Mrs. Fyne moved a little in her chair. I turned to her and remarked gently that this was a charge, a criticism, which was often made. Some people always ask: What could he see in her? Others wonder what she could have seen in him? Expressions of unsuitability.
She said with all the emphasis of her quietly folded arms:
“I know perfectly well what Flora has seen in my brother.”
I bowed my head to the gust but pursued my point.
“And then the marriage in most cases turns out no worse than the average, to say the least of it.”
Mrs. Fyne was disappointed by the optimistic turn of my sagacity. She rested her eyes on my face as though in doubt whether I had enough femininity in my composition to understand the case.

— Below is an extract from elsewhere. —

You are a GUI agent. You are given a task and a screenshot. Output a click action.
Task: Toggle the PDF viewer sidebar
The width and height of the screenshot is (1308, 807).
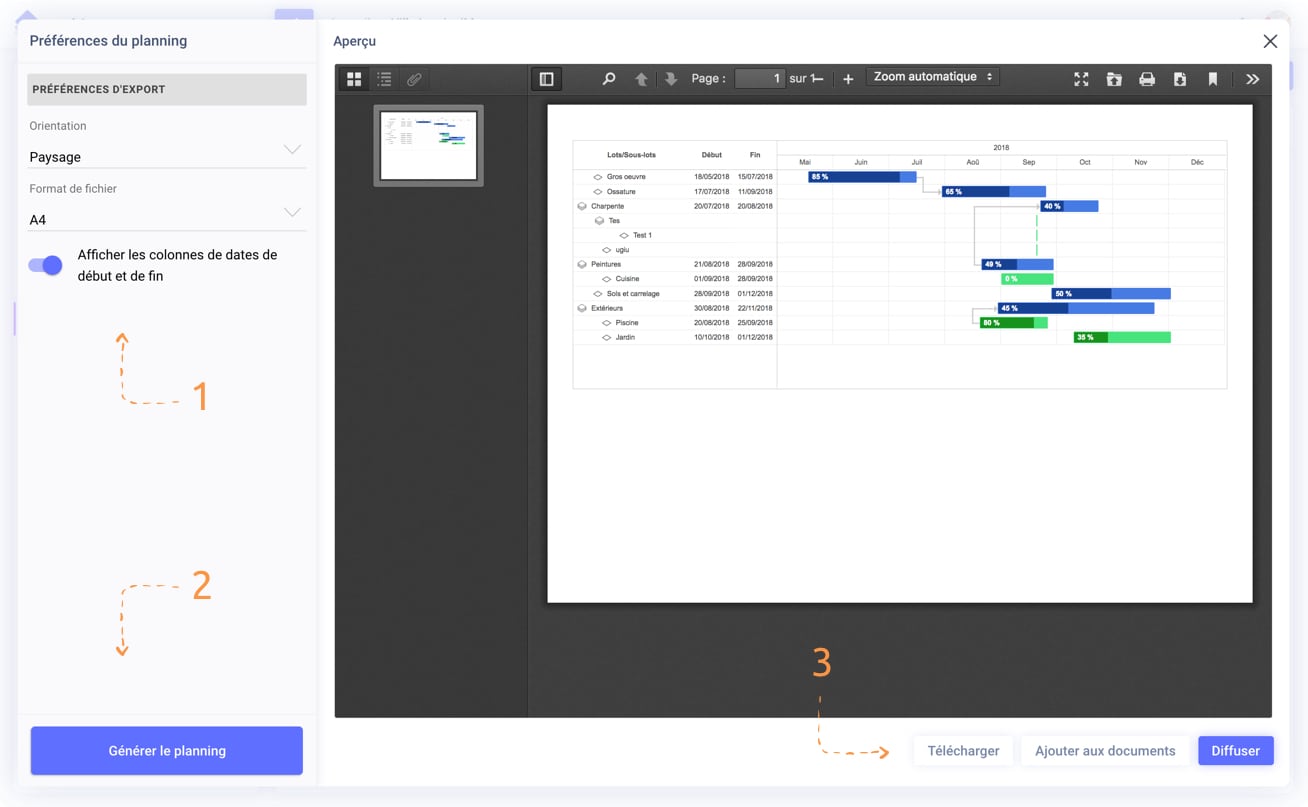click(546, 79)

I waited for her to speak. She seemed to be asking herself; Is it after all, worth while to talk to that man? You understand how provoking this was. I looked in my mind for something appallingly stupid to say, with the object of distressing and teasing Mrs. Fyne. It is humiliating to confess a failure. One would think that a man of average intelligence could command stupidity at will. But it isn’t so. I suppose it’s a special gift or else the difficulty consists in being relevant. Discovering that I could find no really telling stupidity, I turned to the next best thing; a platitude. I advanced, in a common-sense tone, that, surely, in the matter of marriage a man had only himself to please.
Mrs. Fyne received this without the flutter of an eyelid. Fyne’s masculine breast, as might have been expected, was pierced by that old, regulation shaft. He grunted most feelingly. I turned to him with false simplicity. “Don’t you agree with me?”
“The very thing I’ve been telling my wife,” he exclaimed in his extra-manly bass. “We have been discussing — ”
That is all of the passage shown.